Initial spectrogram feature was extracted from \(150\) ms waveform containing log energy values and bearing shape \(128\times48\); \(128\) frequencies \(\times48\) frames each lasting \(3\) ms. In an experiment with input feature size, it was observed, however that \(16\times12\) input-based 2-layer hidden model exhibited the best performance; \(16\) frequency bands on linear scale \(\times12\) frames each lasting \(12\) ms.

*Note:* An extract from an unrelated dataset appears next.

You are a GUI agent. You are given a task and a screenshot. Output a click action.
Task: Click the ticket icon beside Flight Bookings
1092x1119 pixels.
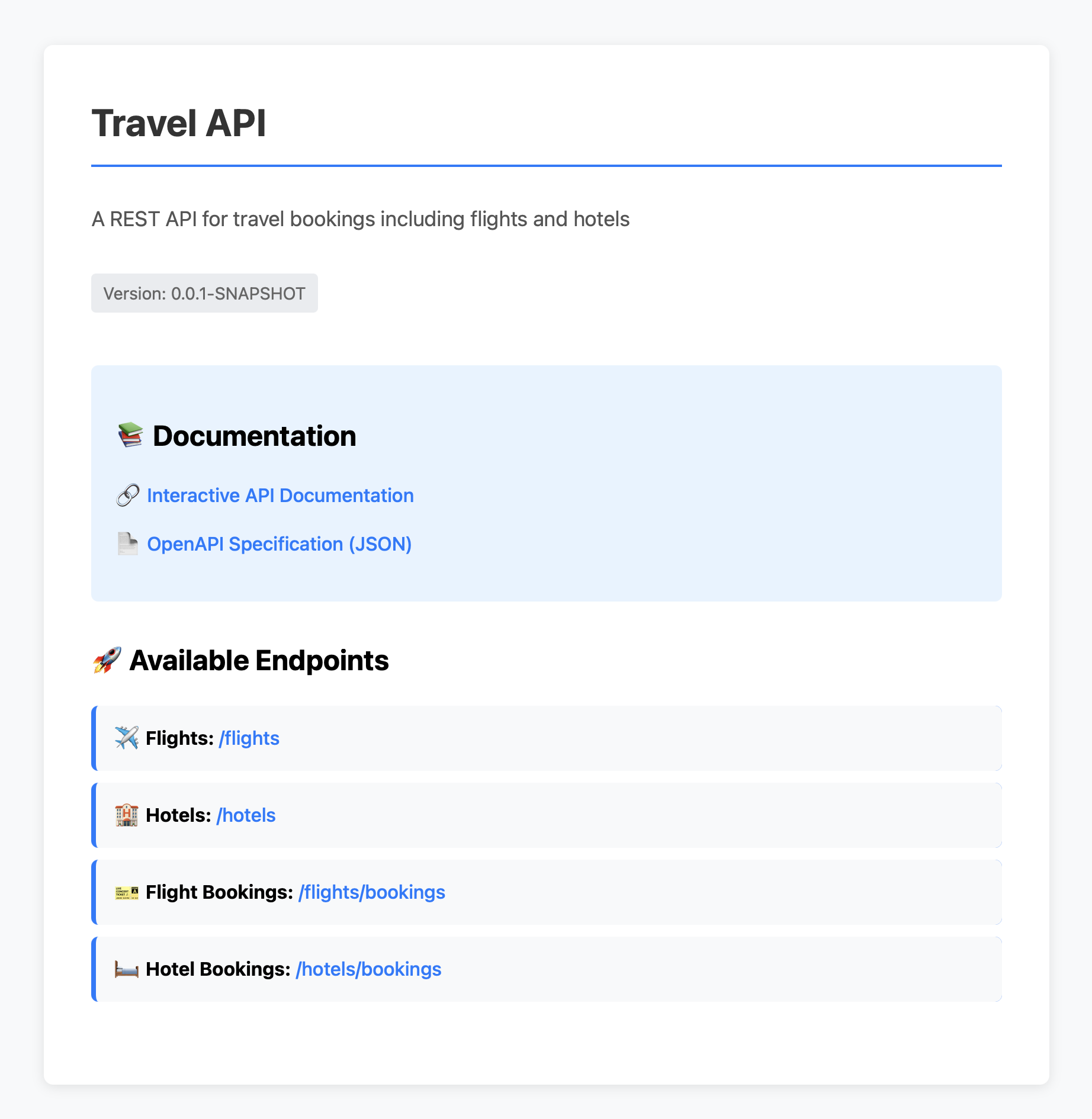126,892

[…] the program converted our 150 ms waveform samples into spectrograms containing 128 log energies ranging up to 8 kHz, and 49 time frames of 3 ms each. The first frame of each spectrogram was then discarded so that there would be 48 time steps (a highly factorizable number), and the DC bias com- ponent of each frame was set to zero. Because each of the 48 time frames represented 3 ms, the final duration of the spectrograms was 144 ms.

Viterbi Alignment

In a prior art at IBM, a hidden Markov model (HMM) was used to model the distribution of labels and spoken word. The Viterbi search listed the most likely sequence of labels, corresponding to each frame of utterance in a spoken word; where the word identity was known.

These labels were used to extract a 150 ms salient section of each utterance which included 100 ms before the first frame that was labeled “E” (this region should contain the consonant), plus 50 ms of the vowel.

HMM Model Details:

[…] the words B, D, and V are modelled by a concatenation of the state machines for noise, voiced consonant onset, {B,D,V}, E, E trail-off, and noise. The word E is modelled by a concatenation of the state machines for noise, E onset, E, E trail-off, and noise. The state machines contain 3 main states with associated transitions to model the beginning, middle, and end of each phone. The consonant and vowel machines include self-loops to model steady-state portions of the acoustic signal, and all of the machines include null transitions to model short durations.

Footnotes:

(Update 2024-08-28) Remove redundant average pooling operator, (earlier \(f(\mathbf{x};\theta) = \mathrm{avg} \circ \left\| \Phi(\mathbf{x}; \theta) \right\|_{2,\mathrm{row}}^2\)). The Frobenius norm at row level, effectively defines the sum-squares pooling, as in the TDNN paper. Thus the vague average pooling operator is eliminated.